● EXERCISE PROMPT
Everything in the records must be copied exactly, apart from the pictures.

● DATA
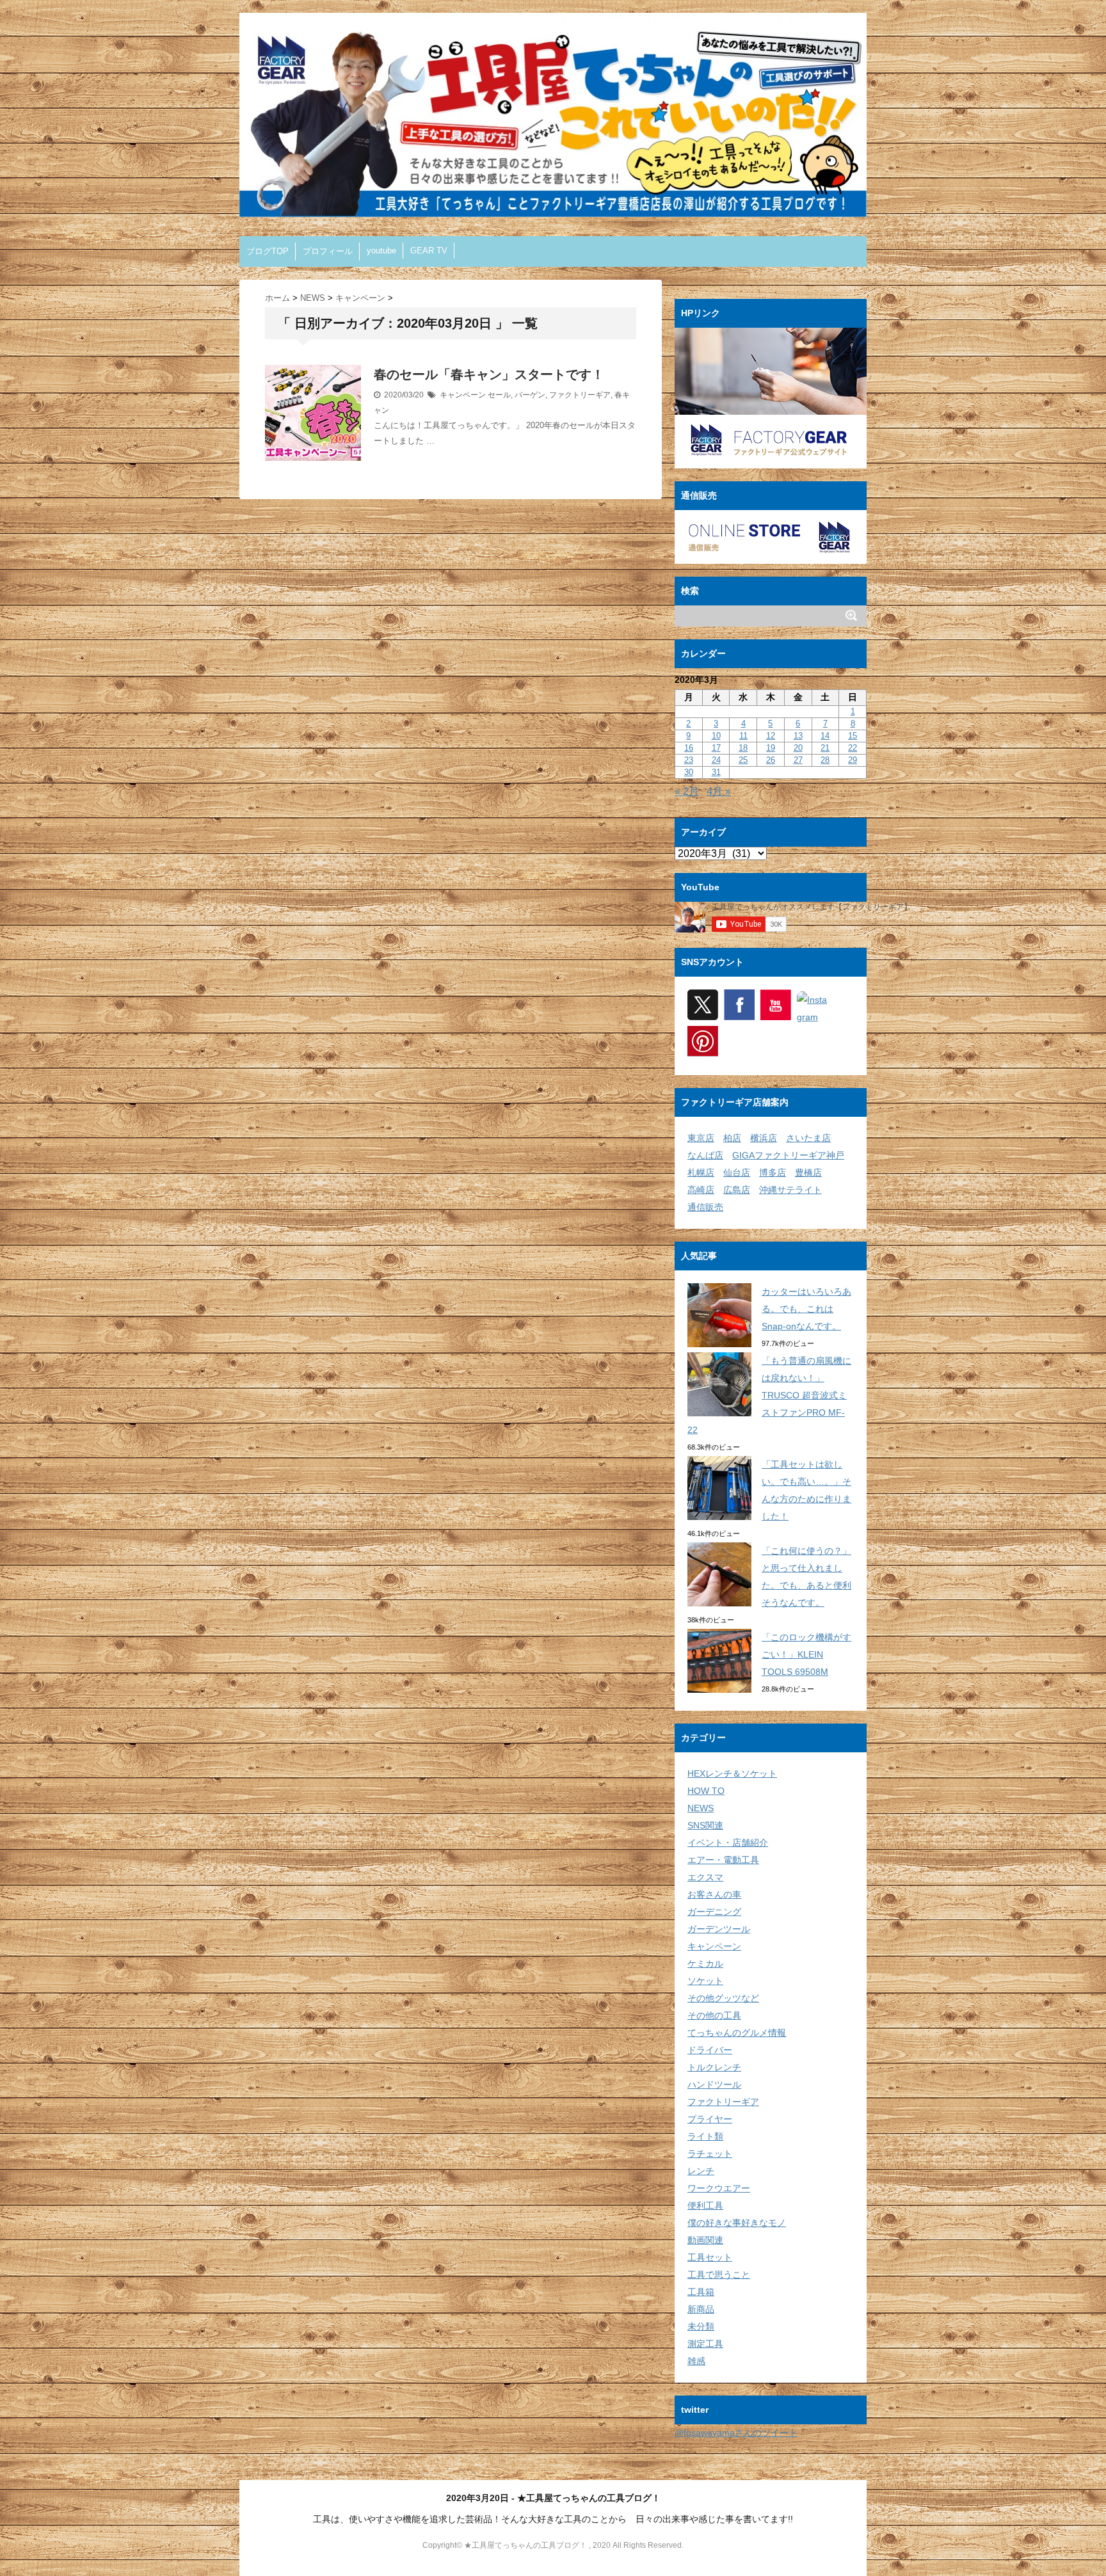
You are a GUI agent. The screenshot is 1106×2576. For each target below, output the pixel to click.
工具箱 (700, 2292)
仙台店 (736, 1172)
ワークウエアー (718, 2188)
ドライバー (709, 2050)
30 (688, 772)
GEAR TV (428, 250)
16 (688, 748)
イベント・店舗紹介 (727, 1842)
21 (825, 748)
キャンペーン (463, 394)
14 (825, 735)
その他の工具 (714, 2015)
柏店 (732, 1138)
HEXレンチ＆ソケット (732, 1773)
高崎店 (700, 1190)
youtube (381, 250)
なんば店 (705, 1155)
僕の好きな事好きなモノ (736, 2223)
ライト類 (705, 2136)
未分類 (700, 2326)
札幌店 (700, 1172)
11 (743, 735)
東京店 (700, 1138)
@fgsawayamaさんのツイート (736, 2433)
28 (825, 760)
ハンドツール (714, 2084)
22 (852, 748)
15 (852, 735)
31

● SOLVED EXERCISE
You are a GUI agent. The screenshot is 1106×2576. For each target below, output the pixel to click.
工具箱 (700, 2292)
仙台店 (736, 1172)
ワークウエアー (718, 2188)
ドライバー (709, 2050)
30 (688, 772)
GEAR TV (428, 250)
16 (688, 748)
イベント・店舗紹介 (727, 1842)
21 (825, 748)
キャンペーン (463, 394)
14 (825, 735)
その他の工具 (714, 2015)
柏店 (732, 1138)
HEXレンチ＆ソケット (732, 1773)
高崎店 (700, 1190)
youtube (381, 250)
なんば店 (705, 1155)
僕の好きな事好きなモノ (736, 2223)
ライト類 (705, 2136)
未分類 (700, 2326)
札幌店 (700, 1172)
11 (743, 735)
東京店 (700, 1138)
@fgsawayamaさんのツイート (736, 2433)
28 (825, 760)
ハンドツール (714, 2084)
22 (852, 748)
15 (852, 735)
31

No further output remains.